Context
Donald Keene on Japanese Aesthetics and Kenko’s Essays in Idleness
! Kenko was a poet and Buddhist monk, wrote Essays in Idleness around the year 1330
! 243 sections of eccentric, sedate and gemlike assemblage of thoughts on diverse topics
! Conviction that the world is steadily growing worse - persistent pessimism
! Zuihitsu - “follow the brush” - jotting down thoughts as they come to you - resembles the writing
style of Kitchen and Yoshimoto
! “A house should look lived in”
! Seems to always be saying that we should enrich our lives with beauty
! 4 characteristics of Japanese aesthetics:
○ Suggestion: appreciate beginnings and ends as well as climactic moments
■ Opposite to Western culture
○ Irregularity: “uniformity is undesirable. Leaving something incomplete makes it interesting,
and gives one the feeling that there is room for growth.”
■ Tendency towards asymmetry, in calligraphy, ceramics and flower arrangements
○ Simplicity: minimalism, avoiding extravagance, “wise men are rarely rich” - “the intelligent
man, when he dies, leaves no possessions”

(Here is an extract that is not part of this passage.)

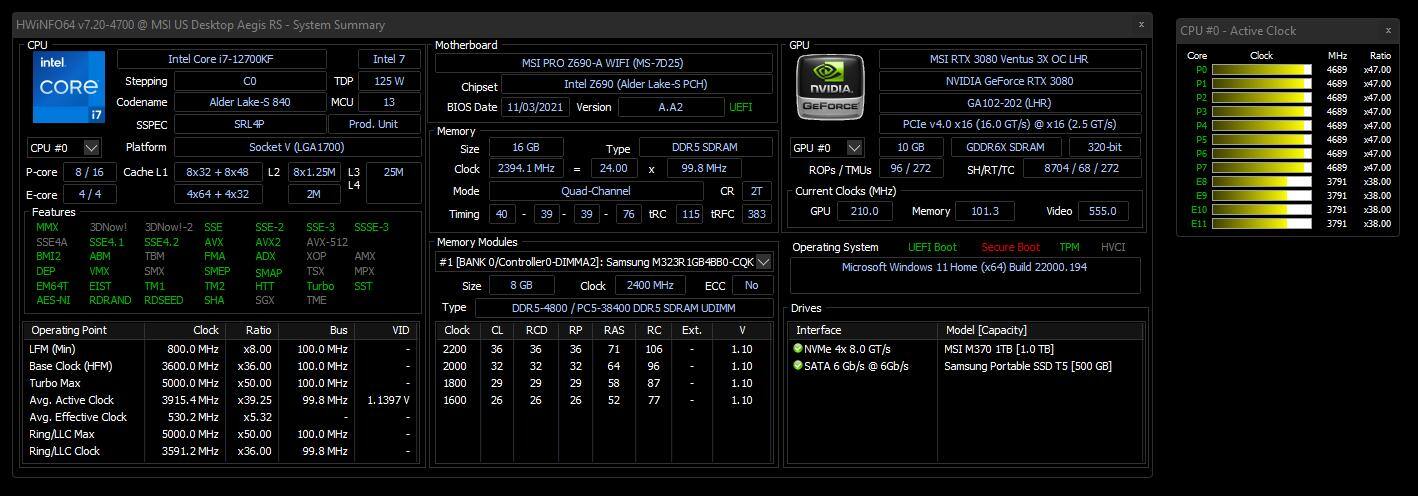Click the MSI PRO Z690-A WIFI motherboard field

tap(603, 63)
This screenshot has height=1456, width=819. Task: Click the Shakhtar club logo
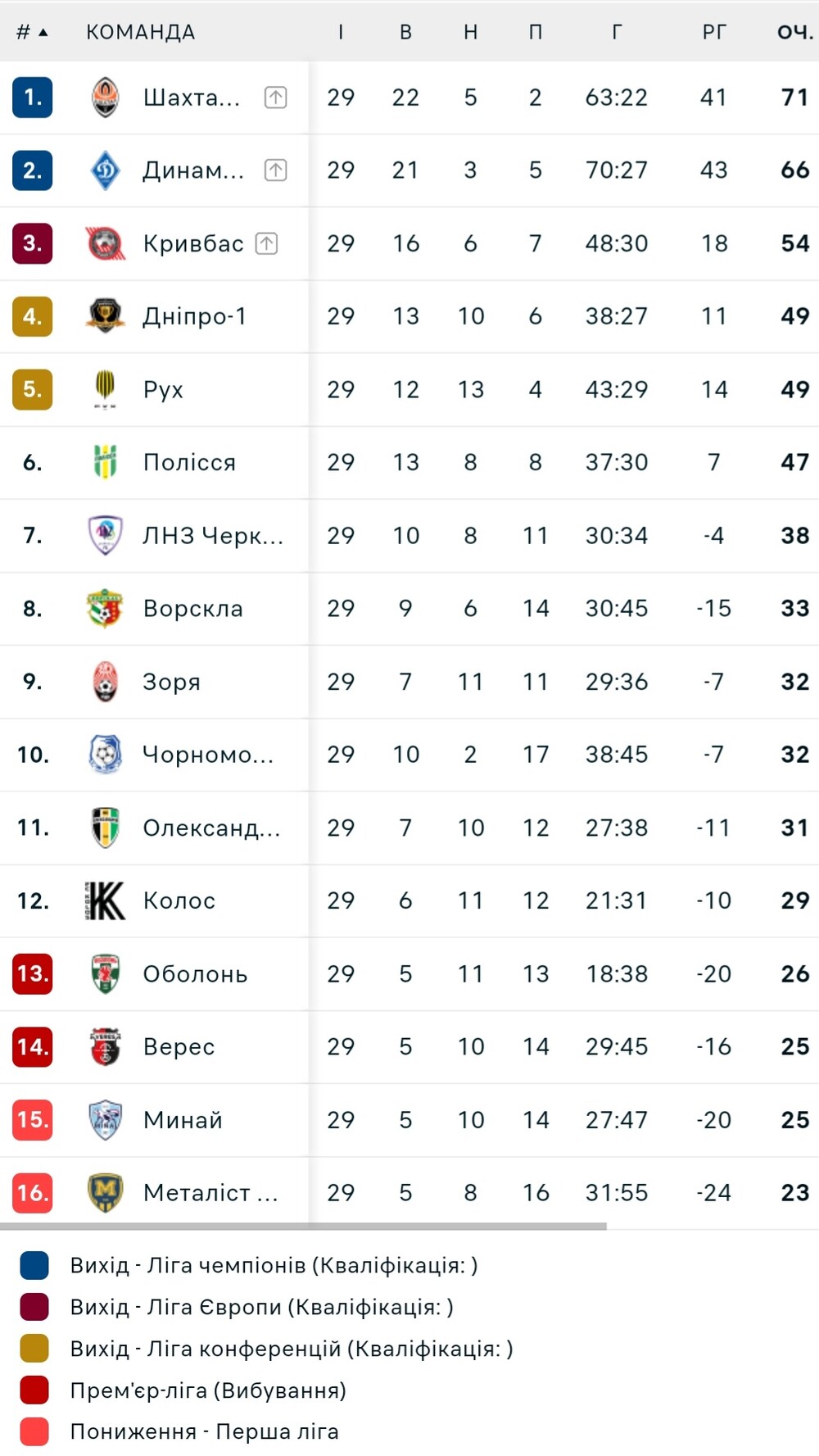[x=105, y=98]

■ Also in cuisine - values the taste of natural ingredients, spices are rarely used, unlike
other Asian cultures
■ Current popularity of Japanese food: trend of congruence of contemporary American
and traditional Japanese tastes
○ Perishability: wear and tear gives objects a mysterious quality - impermanence is beauty,
“the most precious thing in life is its uncertainty”
■ Example: chopsticks and cherry blossoms, which flower for only three days
, Part 1 - Kitchen
The role of the exposition
! Introduces narrative voice, characters, setting, historical and social context, establishes themes and
motifs of the novel
! Narrative voice: calm, soothing
! Stream of consciousness - speaks about death before she even introduces her name
! Central theme: kitchen - the word is repeated 11 times
! Themes of loneliness, family, time
! “The place I like the best in this world is the kitchen” - non conforming in 1980s society
! First person narrative voice - character
! Motifs connected to Japanese beauty: irregularity - everything is dirty but the tea towels are “dry and
immaculate”
! “(ting! ting!)” - graphic novels, manga
! “Lean up against” the refrigerator - moral support, keeps her standing
! “Stars are glittering, lonely” - theme of loneliness
! Kitchen becomes more than a setting, a character
! “When my grandmother died the other day” - out of place, zuihitsu
! Non linear
! “Linus” - American culture + “futon” - Japanese culture
! “I just drifted, listless” (lacking energy) - motif of water - “my head swimming”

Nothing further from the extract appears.